== Given data ==
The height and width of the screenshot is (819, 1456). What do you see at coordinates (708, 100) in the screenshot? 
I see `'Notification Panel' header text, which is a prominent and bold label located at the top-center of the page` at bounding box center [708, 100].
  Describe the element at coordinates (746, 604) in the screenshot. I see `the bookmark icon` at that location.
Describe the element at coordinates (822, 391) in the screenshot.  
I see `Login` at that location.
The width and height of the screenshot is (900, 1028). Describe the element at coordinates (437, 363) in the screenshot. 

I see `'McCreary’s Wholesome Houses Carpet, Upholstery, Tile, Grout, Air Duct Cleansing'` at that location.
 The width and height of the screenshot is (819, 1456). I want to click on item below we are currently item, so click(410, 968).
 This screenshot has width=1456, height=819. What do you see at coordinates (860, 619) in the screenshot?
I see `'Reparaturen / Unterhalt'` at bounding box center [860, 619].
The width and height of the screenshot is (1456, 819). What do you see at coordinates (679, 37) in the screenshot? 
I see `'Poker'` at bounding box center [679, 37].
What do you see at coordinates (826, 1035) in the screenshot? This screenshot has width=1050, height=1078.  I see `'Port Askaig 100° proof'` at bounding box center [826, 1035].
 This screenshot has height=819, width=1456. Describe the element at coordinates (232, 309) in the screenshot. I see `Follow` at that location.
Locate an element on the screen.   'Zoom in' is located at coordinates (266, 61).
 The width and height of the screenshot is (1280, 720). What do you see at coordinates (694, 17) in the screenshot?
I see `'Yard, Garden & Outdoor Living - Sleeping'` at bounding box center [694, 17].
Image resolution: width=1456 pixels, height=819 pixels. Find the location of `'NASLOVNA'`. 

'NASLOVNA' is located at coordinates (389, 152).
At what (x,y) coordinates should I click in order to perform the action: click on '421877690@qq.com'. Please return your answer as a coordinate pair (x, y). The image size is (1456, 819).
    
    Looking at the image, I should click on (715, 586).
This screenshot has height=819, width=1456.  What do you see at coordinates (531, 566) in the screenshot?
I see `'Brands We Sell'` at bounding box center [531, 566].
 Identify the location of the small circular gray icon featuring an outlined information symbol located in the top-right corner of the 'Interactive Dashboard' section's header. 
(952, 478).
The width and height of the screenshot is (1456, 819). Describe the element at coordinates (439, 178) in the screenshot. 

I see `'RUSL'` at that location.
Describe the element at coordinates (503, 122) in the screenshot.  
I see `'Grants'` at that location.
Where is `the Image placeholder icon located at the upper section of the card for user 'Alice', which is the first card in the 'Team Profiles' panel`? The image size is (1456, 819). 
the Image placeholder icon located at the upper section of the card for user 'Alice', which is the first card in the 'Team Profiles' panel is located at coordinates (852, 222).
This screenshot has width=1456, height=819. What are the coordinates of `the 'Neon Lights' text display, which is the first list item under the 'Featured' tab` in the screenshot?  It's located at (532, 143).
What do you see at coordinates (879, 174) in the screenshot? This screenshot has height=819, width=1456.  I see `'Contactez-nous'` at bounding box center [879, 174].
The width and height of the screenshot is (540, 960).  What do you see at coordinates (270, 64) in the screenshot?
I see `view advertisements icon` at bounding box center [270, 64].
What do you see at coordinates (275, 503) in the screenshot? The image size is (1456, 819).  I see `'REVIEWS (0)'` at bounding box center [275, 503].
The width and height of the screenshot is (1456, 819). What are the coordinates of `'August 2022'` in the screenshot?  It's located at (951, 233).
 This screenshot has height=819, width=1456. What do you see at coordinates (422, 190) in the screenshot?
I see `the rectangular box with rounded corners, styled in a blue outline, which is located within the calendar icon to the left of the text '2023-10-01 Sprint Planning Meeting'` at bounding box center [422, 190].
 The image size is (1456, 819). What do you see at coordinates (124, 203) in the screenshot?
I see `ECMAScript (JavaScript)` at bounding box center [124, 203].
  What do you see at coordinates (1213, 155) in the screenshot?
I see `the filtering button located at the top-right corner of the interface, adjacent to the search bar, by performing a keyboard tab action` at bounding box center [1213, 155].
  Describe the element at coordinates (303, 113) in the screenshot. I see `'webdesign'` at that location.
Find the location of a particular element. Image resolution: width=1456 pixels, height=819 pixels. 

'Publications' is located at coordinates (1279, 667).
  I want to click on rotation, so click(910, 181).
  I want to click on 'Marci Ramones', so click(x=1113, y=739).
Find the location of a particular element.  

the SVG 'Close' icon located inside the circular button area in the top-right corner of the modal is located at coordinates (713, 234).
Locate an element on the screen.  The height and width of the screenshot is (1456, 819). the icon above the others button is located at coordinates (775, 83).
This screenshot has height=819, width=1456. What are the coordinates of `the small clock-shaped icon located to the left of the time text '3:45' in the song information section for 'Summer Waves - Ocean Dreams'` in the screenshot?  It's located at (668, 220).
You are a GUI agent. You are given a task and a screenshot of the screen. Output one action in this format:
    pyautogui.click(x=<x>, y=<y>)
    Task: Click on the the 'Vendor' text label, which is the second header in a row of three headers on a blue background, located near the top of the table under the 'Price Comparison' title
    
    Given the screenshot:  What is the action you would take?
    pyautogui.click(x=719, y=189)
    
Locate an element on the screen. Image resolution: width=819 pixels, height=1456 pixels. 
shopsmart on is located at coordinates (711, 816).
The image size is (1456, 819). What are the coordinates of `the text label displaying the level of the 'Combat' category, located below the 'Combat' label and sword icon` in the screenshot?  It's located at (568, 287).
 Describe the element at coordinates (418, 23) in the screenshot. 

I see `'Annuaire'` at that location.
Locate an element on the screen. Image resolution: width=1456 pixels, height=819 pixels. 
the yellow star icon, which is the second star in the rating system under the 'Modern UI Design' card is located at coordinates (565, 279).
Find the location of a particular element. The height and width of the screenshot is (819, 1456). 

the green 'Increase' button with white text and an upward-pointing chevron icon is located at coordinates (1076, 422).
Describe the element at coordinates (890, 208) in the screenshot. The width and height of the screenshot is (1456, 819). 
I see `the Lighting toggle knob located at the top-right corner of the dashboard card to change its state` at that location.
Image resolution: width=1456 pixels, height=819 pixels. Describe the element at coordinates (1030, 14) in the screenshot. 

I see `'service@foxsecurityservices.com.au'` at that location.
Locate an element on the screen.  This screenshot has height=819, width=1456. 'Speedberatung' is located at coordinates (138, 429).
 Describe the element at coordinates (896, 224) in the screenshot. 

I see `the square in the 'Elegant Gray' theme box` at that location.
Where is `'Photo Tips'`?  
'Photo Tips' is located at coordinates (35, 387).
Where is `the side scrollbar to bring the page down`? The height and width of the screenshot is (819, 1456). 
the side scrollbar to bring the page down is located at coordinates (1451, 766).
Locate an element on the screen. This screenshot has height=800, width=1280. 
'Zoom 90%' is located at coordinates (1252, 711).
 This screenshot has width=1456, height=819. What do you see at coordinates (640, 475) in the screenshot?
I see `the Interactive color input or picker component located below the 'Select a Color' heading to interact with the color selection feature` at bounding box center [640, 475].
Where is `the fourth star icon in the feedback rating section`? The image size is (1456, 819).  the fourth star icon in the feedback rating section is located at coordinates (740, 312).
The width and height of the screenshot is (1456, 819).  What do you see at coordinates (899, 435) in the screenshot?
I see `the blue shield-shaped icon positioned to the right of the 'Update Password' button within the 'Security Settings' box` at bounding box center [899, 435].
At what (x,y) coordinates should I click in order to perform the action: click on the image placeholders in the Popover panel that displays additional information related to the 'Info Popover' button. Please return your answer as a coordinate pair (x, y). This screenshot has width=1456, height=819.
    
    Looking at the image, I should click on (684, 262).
===
### [Job]
Recast the items above as a numbered list, leaving out every blank line.

### [Response below]
1. The height and width of the screenshot is (819, 1456). What do you see at coordinates (708, 100) in the screenshot? 
2. I see `'Notification Panel' header text, which is a prominent and bold label located at the top-center of the page` at bounding box center [708, 100].
3.   Describe the element at coordinates (746, 604) in the screenshot. I see `the bookmark icon` at that location.
4. Describe the element at coordinates (822, 391) in the screenshot.  
5. I see `Login` at that location.
6. The width and height of the screenshot is (900, 1028). Describe the element at coordinates (437, 363) in the screenshot. 
7. I see `'McCreary’s Wholesome Houses Carpet, Upholstery, Tile, Grout, Air Duct Cleansing'` at that location.
8.  The width and height of the screenshot is (819, 1456). I want to click on item below we are currently item, so click(410, 968).
9.  This screenshot has width=1456, height=819. What do you see at coordinates (860, 619) in the screenshot?
10. I see `'Reparaturen / Unterhalt'` at bounding box center [860, 619].
11. The width and height of the screenshot is (1456, 819). What do you see at coordinates (679, 37) in the screenshot? 
12. I see `'Poker'` at bounding box center [679, 37].
13. What do you see at coordinates (826, 1035) in the screenshot? This screenshot has width=1050, height=1078.  I see `'Port Askaig 100° proof'` at bounding box center [826, 1035].
14.  This screenshot has height=819, width=1456. Describe the element at coordinates (232, 309) in the screenshot. I see `Follow` at that location.
15. Locate an element on the screen.   'Zoom in' is located at coordinates (266, 61).
16.  The width and height of the screenshot is (1280, 720). What do you see at coordinates (694, 17) in the screenshot?
17. I see `'Yard, Garden & Outdoor Living - Sleeping'` at bounding box center [694, 17].
18. Image resolution: width=1456 pixels, height=819 pixels. Find the location of `'NASLOVNA'`. 
19. 'NASLOVNA' is located at coordinates (389, 152).
20. At what (x,y) coordinates should I click in order to perform the action: click on '421877690@qq.com'. Please return your answer as a coordinate pair (x, y). The image size is (1456, 819).
21.     Looking at the image, I should click on (715, 586).
22. This screenshot has height=819, width=1456.  What do you see at coordinates (531, 566) in the screenshot?
23. I see `'Brands We Sell'` at bounding box center [531, 566].
24.  Identify the location of the small circular gray icon featuring an outlined information symbol located in the top-right corner of the 'Interactive Dashboard' section's header. 
25. (952, 478).
26. The width and height of the screenshot is (1456, 819). Describe the element at coordinates (439, 178) in the screenshot. 
27. I see `'RUSL'` at that location.
28. Describe the element at coordinates (503, 122) in the screenshot.  
29. I see `'Grants'` at that location.
30. Where is `the Image placeholder icon located at the upper section of the card for user 'Alice', which is the first card in the 'Team Profiles' panel`? The image size is (1456, 819). 
31. the Image placeholder icon located at the upper section of the card for user 'Alice', which is the first card in the 'Team Profiles' panel is located at coordinates (852, 222).
32. This screenshot has width=1456, height=819. What are the coordinates of `the 'Neon Lights' text display, which is the first list item under the 'Featured' tab` in the screenshot?  It's located at (532, 143).
33. What do you see at coordinates (879, 174) in the screenshot? This screenshot has height=819, width=1456.  I see `'Contactez-nous'` at bounding box center [879, 174].
34. The width and height of the screenshot is (540, 960).  What do you see at coordinates (270, 64) in the screenshot?
35. I see `view advertisements icon` at bounding box center [270, 64].
36. What do you see at coordinates (275, 503) in the screenshot? The image size is (1456, 819).  I see `'REVIEWS (0)'` at bounding box center [275, 503].
37. The width and height of the screenshot is (1456, 819). What are the coordinates of `'August 2022'` in the screenshot?  It's located at (951, 233).
38.  This screenshot has height=819, width=1456. What do you see at coordinates (422, 190) in the screenshot?
39. I see `the rectangular box with rounded corners, styled in a blue outline, which is located within the calendar icon to the left of the text '2023-10-01 Sprint Planning Meeting'` at bounding box center [422, 190].
40.  The image size is (1456, 819). What do you see at coordinates (124, 203) in the screenshot?
41. I see `ECMAScript (JavaScript)` at bounding box center [124, 203].
42.   What do you see at coordinates (1213, 155) in the screenshot?
43. I see `the filtering button located at the top-right corner of the interface, adjacent to the search bar, by performing a keyboard tab action` at bounding box center [1213, 155].
44.   Describe the element at coordinates (303, 113) in the screenshot. I see `'webdesign'` at that location.
45. Find the location of a particular element. Image resolution: width=1456 pixels, height=819 pixels. 
46. 'Publications' is located at coordinates (1279, 667).
47.   I want to click on rotation, so click(910, 181).
48.   I want to click on 'Marci Ramones', so click(x=1113, y=739).
49. Find the location of a particular element.  
50. the SVG 'Close' icon located inside the circular button area in the top-right corner of the modal is located at coordinates (713, 234).
51. Locate an element on the screen.  The height and width of the screenshot is (1456, 819). the icon above the others button is located at coordinates (775, 83).
52. This screenshot has height=819, width=1456. What are the coordinates of `the small clock-shaped icon located to the left of the time text '3:45' in the song information section for 'Summer Waves - Ocean Dreams'` in the screenshot?  It's located at (668, 220).
53. You are a GUI agent. You are given a task and a screenshot of the screen. Output one action in this format:
54.     pyautogui.click(x=<x>, y=<y>)
55.     Task: Click on the the 'Vendor' text label, which is the second header in a row of three headers on a blue background, located near the top of the table under the 'Price Comparison' title
56.     Given the screenshot:  What is the action you would take?
57.     pyautogui.click(x=719, y=189)
58. Locate an element on the screen. Image resolution: width=819 pixels, height=1456 pixels. 
59. shopsmart on is located at coordinates (711, 816).
60. The image size is (1456, 819). What are the coordinates of `the text label displaying the level of the 'Combat' category, located below the 'Combat' label and sword icon` in the screenshot?  It's located at (568, 287).
61.  Describe the element at coordinates (418, 23) in the screenshot. 
62. I see `'Annuaire'` at that location.
63. Locate an element on the screen. Image resolution: width=1456 pixels, height=819 pixels. 
64. the yellow star icon, which is the second star in the rating system under the 'Modern UI Design' card is located at coordinates (565, 279).
65. Find the location of a particular element. The height and width of the screenshot is (819, 1456). 
66. the green 'Increase' button with white text and an upward-pointing chevron icon is located at coordinates (1076, 422).
67. Describe the element at coordinates (890, 208) in the screenshot. The width and height of the screenshot is (1456, 819). 
68. I see `the Lighting toggle knob located at the top-right corner of the dashboard card to change its state` at that location.
69. Image resolution: width=1456 pixels, height=819 pixels. Describe the element at coordinates (1030, 14) in the screenshot. 
70. I see `'service@foxsecurityservices.com.au'` at that location.
71. Locate an element on the screen.  This screenshot has height=819, width=1456. 'Speedberatung' is located at coordinates (138, 429).
72.  Describe the element at coordinates (896, 224) in the screenshot. 
73. I see `the square in the 'Elegant Gray' theme box` at that location.
74. Where is `'Photo Tips'`?  
75. 'Photo Tips' is located at coordinates (35, 387).
76. Where is `the side scrollbar to bring the page down`? The height and width of the screenshot is (819, 1456). 
77. the side scrollbar to bring the page down is located at coordinates (1451, 766).
78. Locate an element on the screen. This screenshot has height=800, width=1280. 
79. 'Zoom 90%' is located at coordinates (1252, 711).
80.  This screenshot has width=1456, height=819. What do you see at coordinates (640, 475) in the screenshot?
81. I see `the Interactive color input or picker component located below the 'Select a Color' heading to interact with the color selection feature` at bounding box center [640, 475].
82. Where is `the fourth star icon in the feedback rating section`? The image size is (1456, 819).  the fourth star icon in the feedback rating section is located at coordinates (740, 312).
83. The width and height of the screenshot is (1456, 819).  What do you see at coordinates (899, 435) in the screenshot?
84. I see `the blue shield-shaped icon positioned to the right of the 'Update Password' button within the 'Security Settings' box` at bounding box center [899, 435].
85. At what (x,y) coordinates should I click in order to perform the action: click on the image placeholders in the Popover panel that displays additional information related to the 'Info Popover' button. Please return your answer as a coordinate pair (x, y). This screenshot has width=1456, height=819.
86.     Looking at the image, I should click on (684, 262).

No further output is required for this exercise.